Material:
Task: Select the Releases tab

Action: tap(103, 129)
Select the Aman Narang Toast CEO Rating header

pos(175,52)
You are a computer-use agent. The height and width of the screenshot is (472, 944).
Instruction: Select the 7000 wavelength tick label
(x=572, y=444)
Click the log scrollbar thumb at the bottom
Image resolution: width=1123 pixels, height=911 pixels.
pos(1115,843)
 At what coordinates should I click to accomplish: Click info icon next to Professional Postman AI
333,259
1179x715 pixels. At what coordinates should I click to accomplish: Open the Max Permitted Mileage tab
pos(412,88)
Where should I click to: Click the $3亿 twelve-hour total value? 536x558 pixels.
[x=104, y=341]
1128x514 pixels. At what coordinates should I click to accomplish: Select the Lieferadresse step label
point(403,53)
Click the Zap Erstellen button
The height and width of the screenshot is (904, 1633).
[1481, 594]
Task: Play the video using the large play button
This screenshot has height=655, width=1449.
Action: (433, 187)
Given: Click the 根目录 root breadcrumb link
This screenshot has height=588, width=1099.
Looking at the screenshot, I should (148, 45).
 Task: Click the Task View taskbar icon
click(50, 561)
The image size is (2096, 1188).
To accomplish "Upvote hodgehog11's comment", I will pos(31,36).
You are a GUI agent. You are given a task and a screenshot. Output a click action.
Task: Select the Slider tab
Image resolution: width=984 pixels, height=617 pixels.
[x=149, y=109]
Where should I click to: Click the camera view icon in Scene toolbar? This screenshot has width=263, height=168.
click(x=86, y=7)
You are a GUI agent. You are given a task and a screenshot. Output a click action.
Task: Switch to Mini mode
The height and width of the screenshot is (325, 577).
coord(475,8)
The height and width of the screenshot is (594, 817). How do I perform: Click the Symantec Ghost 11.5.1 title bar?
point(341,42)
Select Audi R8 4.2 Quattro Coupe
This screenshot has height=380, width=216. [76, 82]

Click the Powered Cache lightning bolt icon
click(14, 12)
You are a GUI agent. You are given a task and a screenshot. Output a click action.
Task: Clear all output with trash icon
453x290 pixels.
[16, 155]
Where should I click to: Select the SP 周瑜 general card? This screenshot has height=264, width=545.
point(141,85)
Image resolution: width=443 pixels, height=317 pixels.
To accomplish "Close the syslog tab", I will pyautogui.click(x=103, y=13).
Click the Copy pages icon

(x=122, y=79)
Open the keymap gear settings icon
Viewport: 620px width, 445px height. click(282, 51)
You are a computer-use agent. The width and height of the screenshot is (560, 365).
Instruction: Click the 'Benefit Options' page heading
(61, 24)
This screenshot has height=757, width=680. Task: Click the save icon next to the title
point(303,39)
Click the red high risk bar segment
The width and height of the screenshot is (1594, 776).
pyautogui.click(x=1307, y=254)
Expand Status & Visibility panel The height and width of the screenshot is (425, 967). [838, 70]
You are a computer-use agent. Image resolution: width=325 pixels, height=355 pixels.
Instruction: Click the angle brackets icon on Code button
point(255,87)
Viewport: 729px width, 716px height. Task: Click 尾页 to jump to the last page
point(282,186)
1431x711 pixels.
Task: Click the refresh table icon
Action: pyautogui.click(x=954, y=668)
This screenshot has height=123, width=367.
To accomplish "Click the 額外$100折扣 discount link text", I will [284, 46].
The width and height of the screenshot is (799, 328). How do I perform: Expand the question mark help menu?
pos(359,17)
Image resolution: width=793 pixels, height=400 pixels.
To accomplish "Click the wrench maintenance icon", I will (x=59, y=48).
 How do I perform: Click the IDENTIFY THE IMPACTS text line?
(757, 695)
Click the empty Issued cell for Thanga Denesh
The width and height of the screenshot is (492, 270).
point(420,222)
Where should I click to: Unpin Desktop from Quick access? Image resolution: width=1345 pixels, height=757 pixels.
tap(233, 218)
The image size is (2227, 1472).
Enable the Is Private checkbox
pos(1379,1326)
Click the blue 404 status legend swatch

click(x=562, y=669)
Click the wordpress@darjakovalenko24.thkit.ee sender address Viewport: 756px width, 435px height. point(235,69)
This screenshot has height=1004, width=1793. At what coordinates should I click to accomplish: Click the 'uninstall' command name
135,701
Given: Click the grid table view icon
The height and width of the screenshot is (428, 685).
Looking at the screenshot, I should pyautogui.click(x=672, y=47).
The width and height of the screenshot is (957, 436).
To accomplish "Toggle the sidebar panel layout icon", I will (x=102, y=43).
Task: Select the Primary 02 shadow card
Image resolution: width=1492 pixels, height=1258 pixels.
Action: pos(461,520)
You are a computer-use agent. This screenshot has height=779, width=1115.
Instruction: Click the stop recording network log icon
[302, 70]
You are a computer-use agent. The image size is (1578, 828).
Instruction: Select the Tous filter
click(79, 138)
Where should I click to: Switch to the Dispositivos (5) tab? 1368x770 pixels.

Written task:
Rewrite the material from the line containing "This screenshot has height=1004, width=1793." through the end of the material, changing "stop recording" to "start recording" and leaving everything else unchanged. Provide only those lines.

Task response:
This screenshot has height=1004, width=1793. At what coordinates should I click to accomplish: Click the 'uninstall' command name
135,701
Given: Click the grid table view icon
The height and width of the screenshot is (428, 685).
Looking at the screenshot, I should pyautogui.click(x=672, y=47).
The width and height of the screenshot is (957, 436).
To accomplish "Toggle the sidebar panel layout icon", I will (x=102, y=43).
Task: Select the Primary 02 shadow card
Image resolution: width=1492 pixels, height=1258 pixels.
Action: pos(461,520)
You are a computer-use agent. This screenshot has height=779, width=1115.
Instruction: Click the start recording network log icon
[302, 70]
You are a computer-use agent. The image size is (1578, 828).
Instruction: Select the Tous filter
click(79, 138)
Where should I click to: Switch to the Dispositivos (5) tab? 1368x770 pixels.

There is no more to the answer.